* SOURCE EXCERPT *
------------------------------

Michael later said that he believed the dinner was off the record, though Smith disputes that, and the company has since said that Michael's comments don't reflect official policy.

Smith also revealed, in the same post detailing Michael's dinner remarks, that Uber had accessed the personal information of a reporter without her consent. Uber is also reportedly able to track customers and Uber vehicles through a "God View" tool. Forbes reports that "an attendee at a launch party in Chicago in September 2011, says Uber treated guests to Creepy Stalker View, showing them the whereabouts and movements of 30 Uber users in New York in real time."

The company has access to rich data about users -- their home and work addresses; where they go for drinks. The company has previously written about tracking certain kinds of ride patterns, including trips made "the morning after." On Tuesday, the company denounced any such privacy violations.

"Uber has a strict policy prohibiting all employees at every level from accessing a rider or driver's data," spokeswoman Nairi Hourdajian wrote. "The only exception to this policy is for a limited set of legitimate business purposes."

------------------------------

* PROVIDED DATA *
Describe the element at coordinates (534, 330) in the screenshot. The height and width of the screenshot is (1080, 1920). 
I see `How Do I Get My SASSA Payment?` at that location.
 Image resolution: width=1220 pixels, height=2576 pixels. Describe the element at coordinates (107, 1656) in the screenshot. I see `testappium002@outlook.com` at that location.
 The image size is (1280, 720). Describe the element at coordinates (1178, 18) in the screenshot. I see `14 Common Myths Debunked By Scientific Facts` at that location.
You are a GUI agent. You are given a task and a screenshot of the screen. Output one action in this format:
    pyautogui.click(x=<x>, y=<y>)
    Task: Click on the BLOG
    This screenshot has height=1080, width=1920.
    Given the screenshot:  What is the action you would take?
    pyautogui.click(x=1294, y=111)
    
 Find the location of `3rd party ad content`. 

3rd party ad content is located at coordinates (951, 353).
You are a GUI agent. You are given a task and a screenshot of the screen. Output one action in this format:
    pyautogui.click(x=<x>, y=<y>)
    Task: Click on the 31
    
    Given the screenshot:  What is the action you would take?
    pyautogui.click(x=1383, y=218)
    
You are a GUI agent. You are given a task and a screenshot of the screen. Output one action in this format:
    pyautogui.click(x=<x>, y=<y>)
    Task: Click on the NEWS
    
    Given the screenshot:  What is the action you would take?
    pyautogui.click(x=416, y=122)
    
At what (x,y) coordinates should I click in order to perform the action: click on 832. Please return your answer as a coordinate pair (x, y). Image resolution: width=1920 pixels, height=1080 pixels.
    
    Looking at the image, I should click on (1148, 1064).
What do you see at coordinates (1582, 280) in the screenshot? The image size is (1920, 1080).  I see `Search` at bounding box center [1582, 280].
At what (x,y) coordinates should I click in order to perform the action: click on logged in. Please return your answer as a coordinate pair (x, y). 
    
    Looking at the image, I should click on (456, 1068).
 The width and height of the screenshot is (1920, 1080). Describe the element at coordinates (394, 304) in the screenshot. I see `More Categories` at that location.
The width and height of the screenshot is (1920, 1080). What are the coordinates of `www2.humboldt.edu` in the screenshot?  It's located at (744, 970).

------------------------------

* TO-DO LIST *
(a) According to the Uber privacy passage, what is the tool called that reportedly lets Uber track customers and its vehicles?
(b) Name every person mentioned by name in the Uber privacy passage.
(c) Go on with the Uber privacy passage from its final sentence.

* OUTPUTS BY TASK *
(a) "God View"

(b) Michael, Smith, Nairi Hourdajian

(c)
This development comes amidst continuing scrutiny of Uber's policies. In September, Atlanta taxi drivers sued Uber for operating as a taxi serivce without a license.

“Uber has been operating in Atlanta with little concern about the safety of their passengers and zero concern for the laws that protect them,” Scott McCandliss, one of 13 cabbies and owners who filed the suit recently, said in a statement.

Uber was recently granted a two-year, "last chance" license in Pennsylvania but was told to "abandon its anarchist ways" in order to continue operating legally in the state. Last month, its French service controversially announced a promotion pairing riders with "hot chick drivers."

But Uber, and its competing ride-sharing services, have experienced a rapid rise in popularity -- it entered in Atlanta in 2012 and, as of this writing, there are at least eight Uber drivers within miles of the Atlanta-Journal Constitution building. The company has many supporters.

Early Wednesday, the actor and entrepreneur Ashton Kutcher -- who has invested in Uber, Spotify and other mobile-device services and sits on the board of advisers for Vox Media -- defended the company on Twitter.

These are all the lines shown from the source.